(Dataset entries)

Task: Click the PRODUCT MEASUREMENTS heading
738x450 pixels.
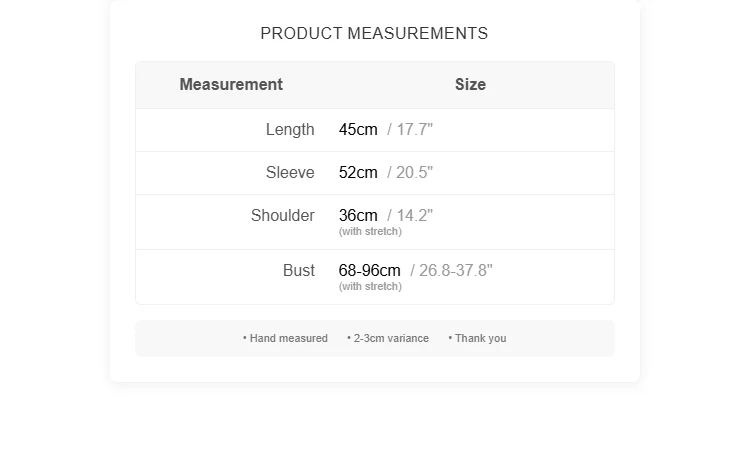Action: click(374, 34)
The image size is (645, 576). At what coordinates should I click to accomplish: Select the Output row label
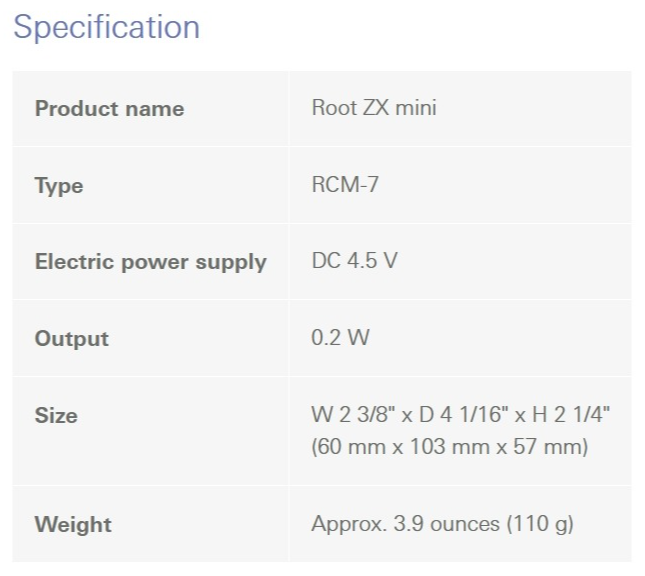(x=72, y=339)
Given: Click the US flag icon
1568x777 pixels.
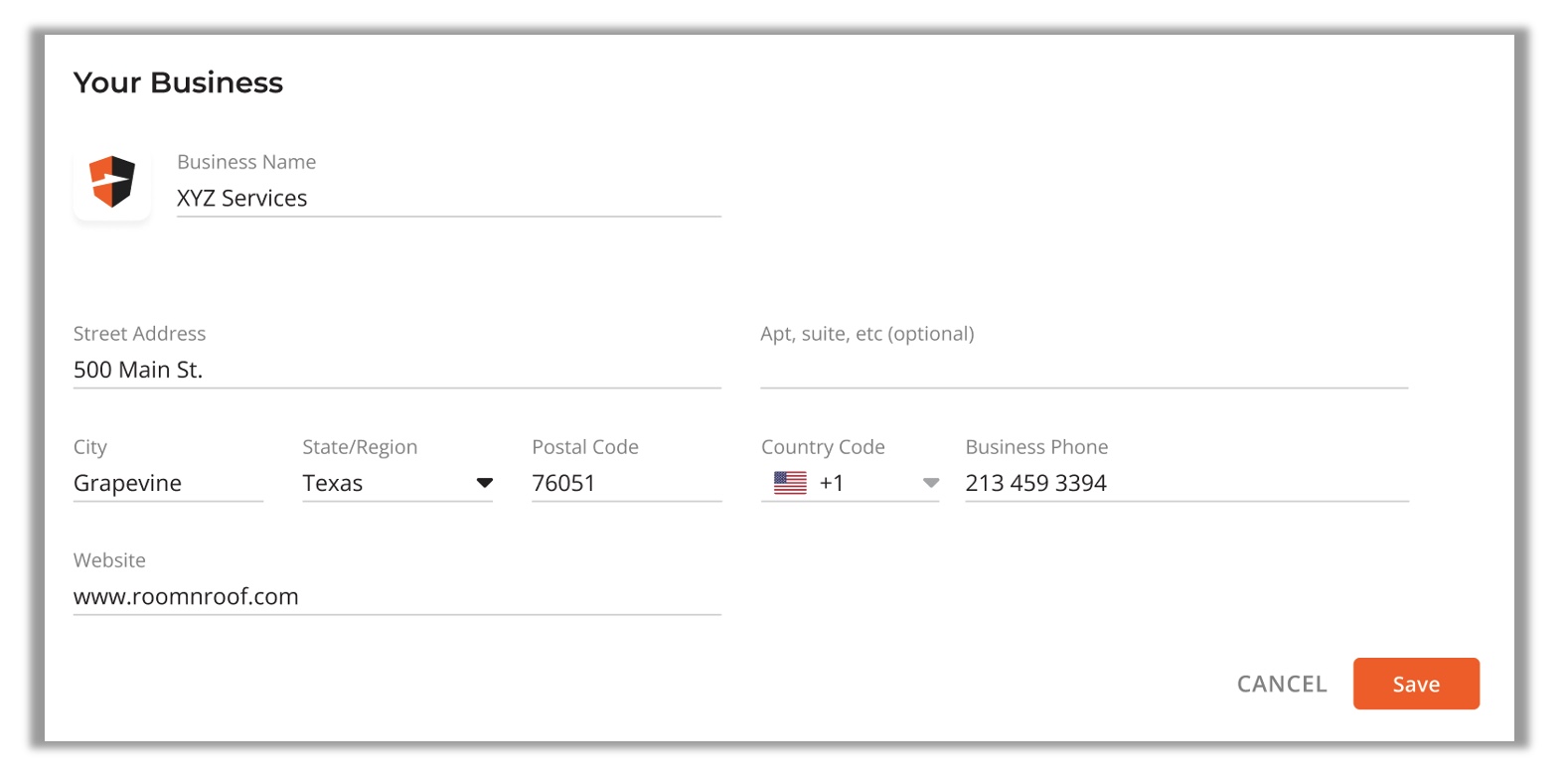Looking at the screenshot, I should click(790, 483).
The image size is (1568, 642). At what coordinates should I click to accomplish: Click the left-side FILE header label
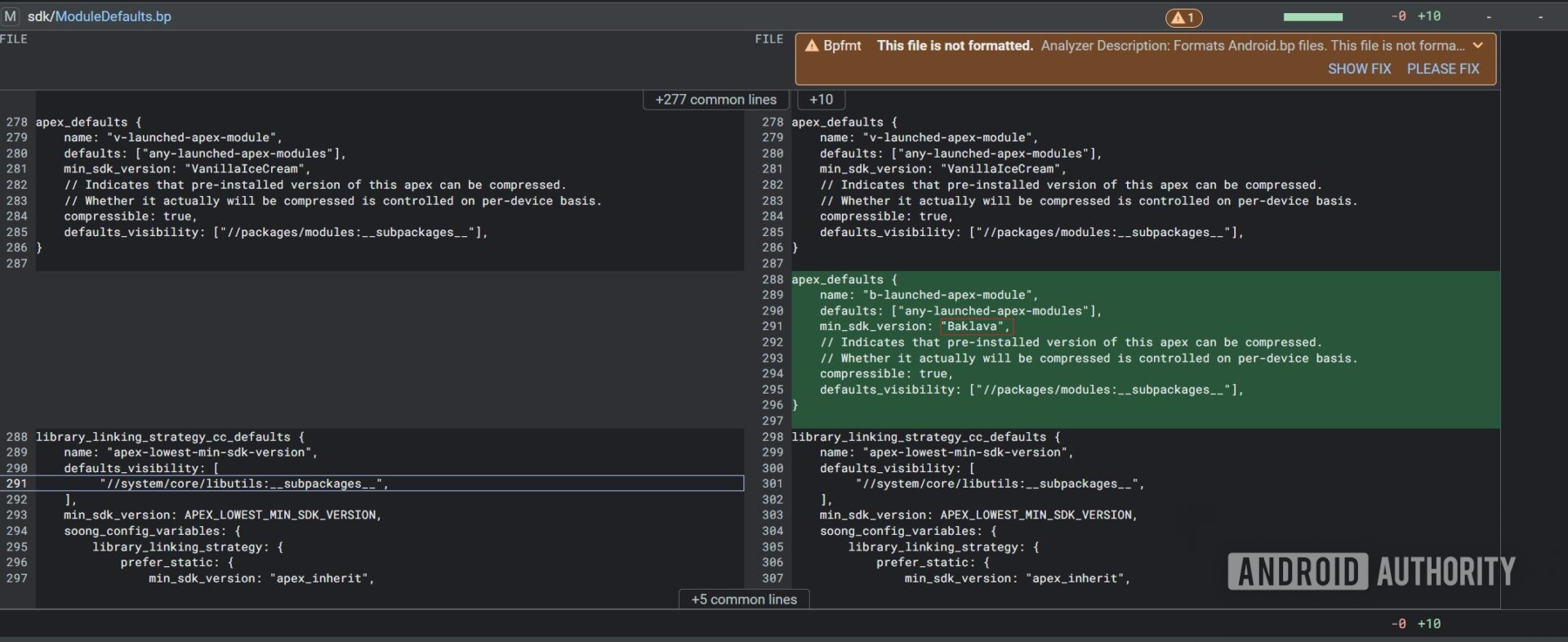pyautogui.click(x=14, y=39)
--
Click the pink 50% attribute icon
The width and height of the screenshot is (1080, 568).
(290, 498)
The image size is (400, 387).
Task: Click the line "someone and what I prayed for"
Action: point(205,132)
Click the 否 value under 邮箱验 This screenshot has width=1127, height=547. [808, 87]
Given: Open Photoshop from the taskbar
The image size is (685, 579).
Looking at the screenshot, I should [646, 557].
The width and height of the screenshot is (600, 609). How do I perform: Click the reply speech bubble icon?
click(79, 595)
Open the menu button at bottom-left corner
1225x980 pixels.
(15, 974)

## PROMPT
Each line above that has the word "Open" should be copied.

## SOLUTION TO THE PROBLEM
Given: Open Photoshop from the taskbar
Open the menu button at bottom-left corner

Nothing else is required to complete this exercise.